> **WORK INSTRUCTIONS**
Could you copy out every line below word for word, leaving out the pictures?

> **MATERIAL**
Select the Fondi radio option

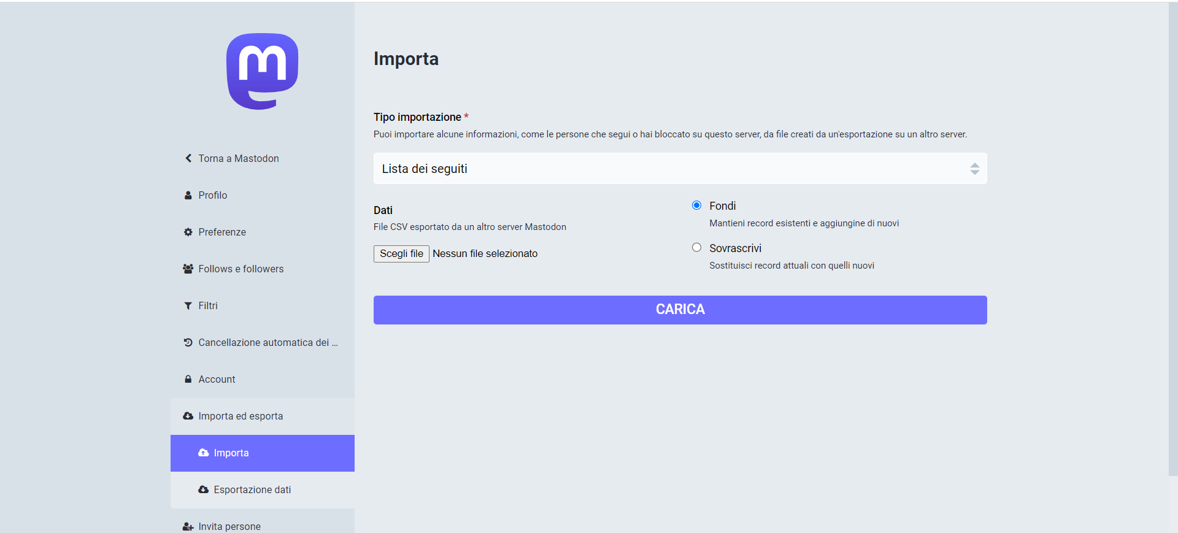[x=696, y=205]
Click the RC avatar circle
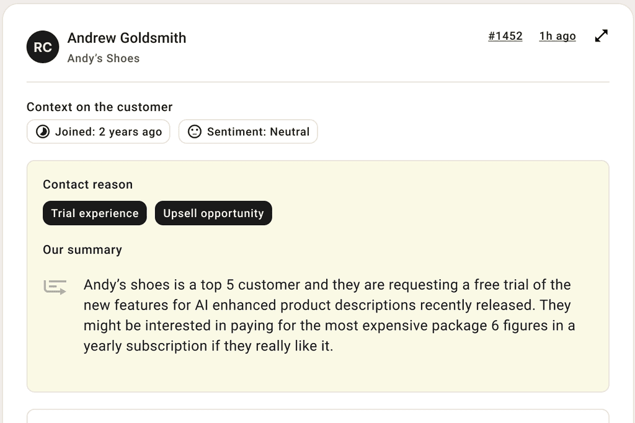The width and height of the screenshot is (635, 423). click(43, 47)
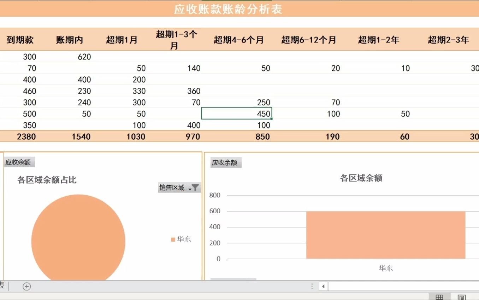
Task: Click the 到期款 column header
Action: point(19,40)
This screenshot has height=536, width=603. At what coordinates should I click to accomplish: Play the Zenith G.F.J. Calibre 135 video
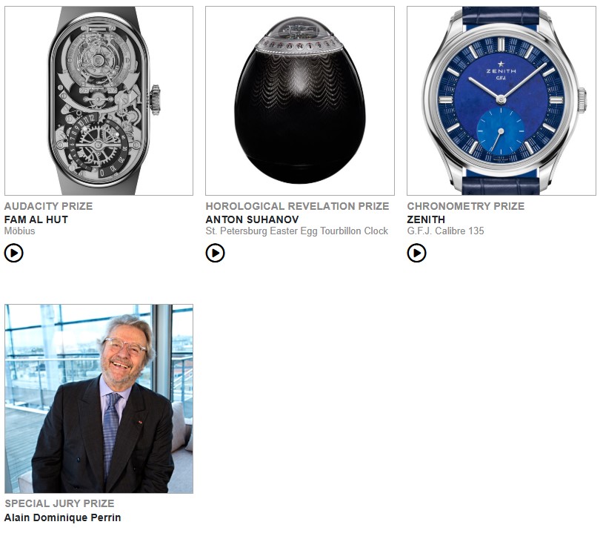pos(416,254)
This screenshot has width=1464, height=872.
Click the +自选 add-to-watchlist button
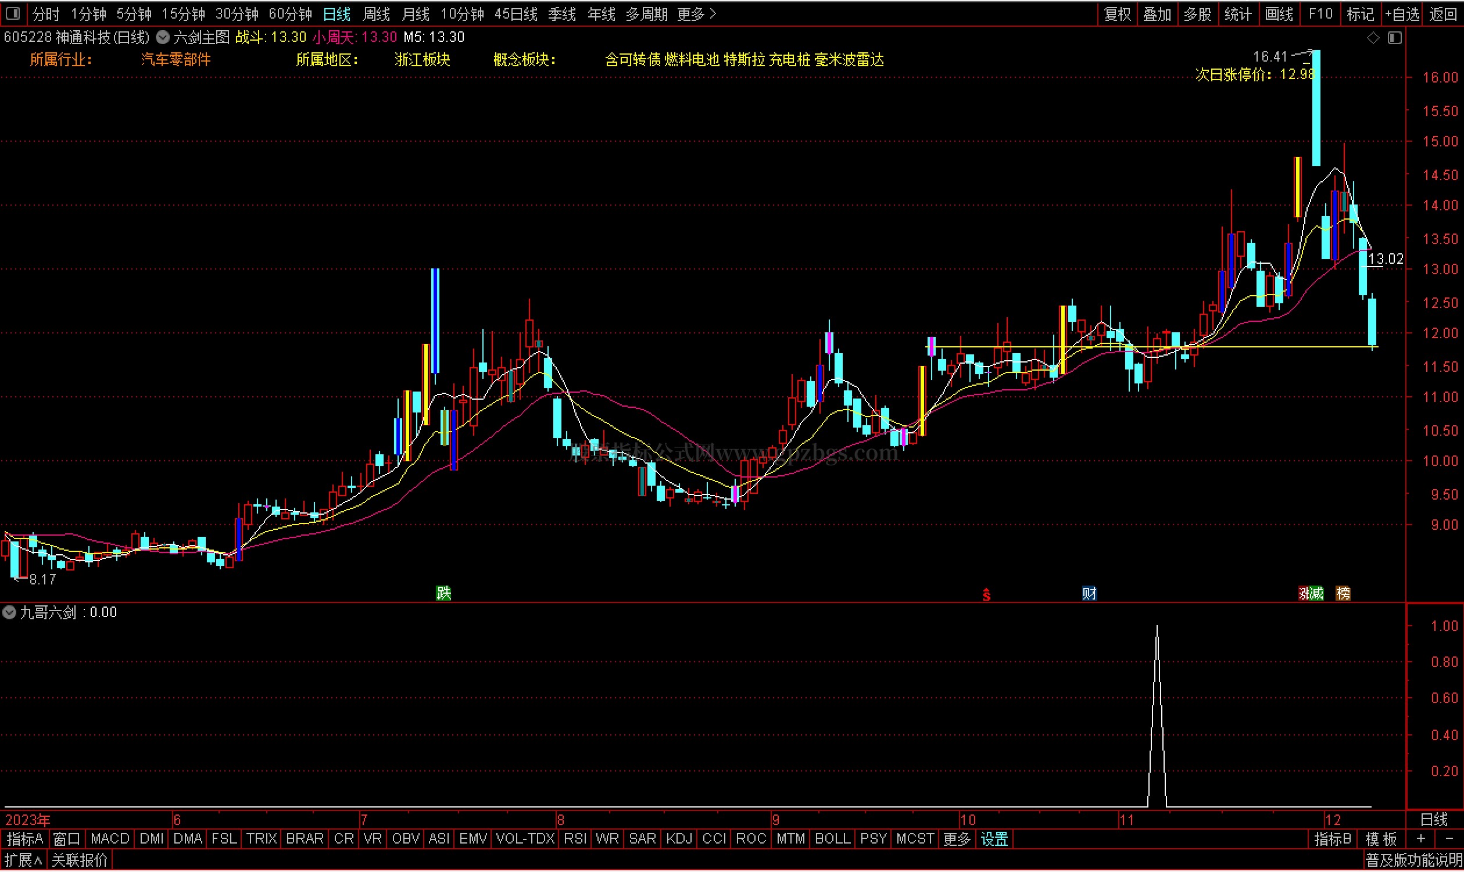(1402, 14)
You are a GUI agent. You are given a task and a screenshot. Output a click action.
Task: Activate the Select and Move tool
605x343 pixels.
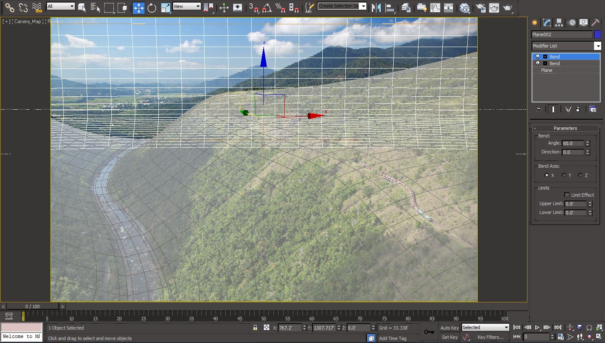(138, 8)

> **PROBLEM SOLUTION**
Select the Fondi radio option

[x=696, y=205]
Click the RC avatar circle
The width and height of the screenshot is (635, 423). click(43, 47)
Task: Click the 到期款 column header
Action: point(19,40)
This screenshot has height=536, width=603. At what coordinates should I click to accomplish: Play the Zenith G.F.J. Calibre 135 video
pos(416,254)
This screenshot has width=1464, height=872.
Click the +自选 add-to-watchlist button
(1402, 14)
You are a GUI agent. You are given a task and a screenshot. Output a click action.
Task: Activate the Select and Move tool
605x343 pixels.
(138, 8)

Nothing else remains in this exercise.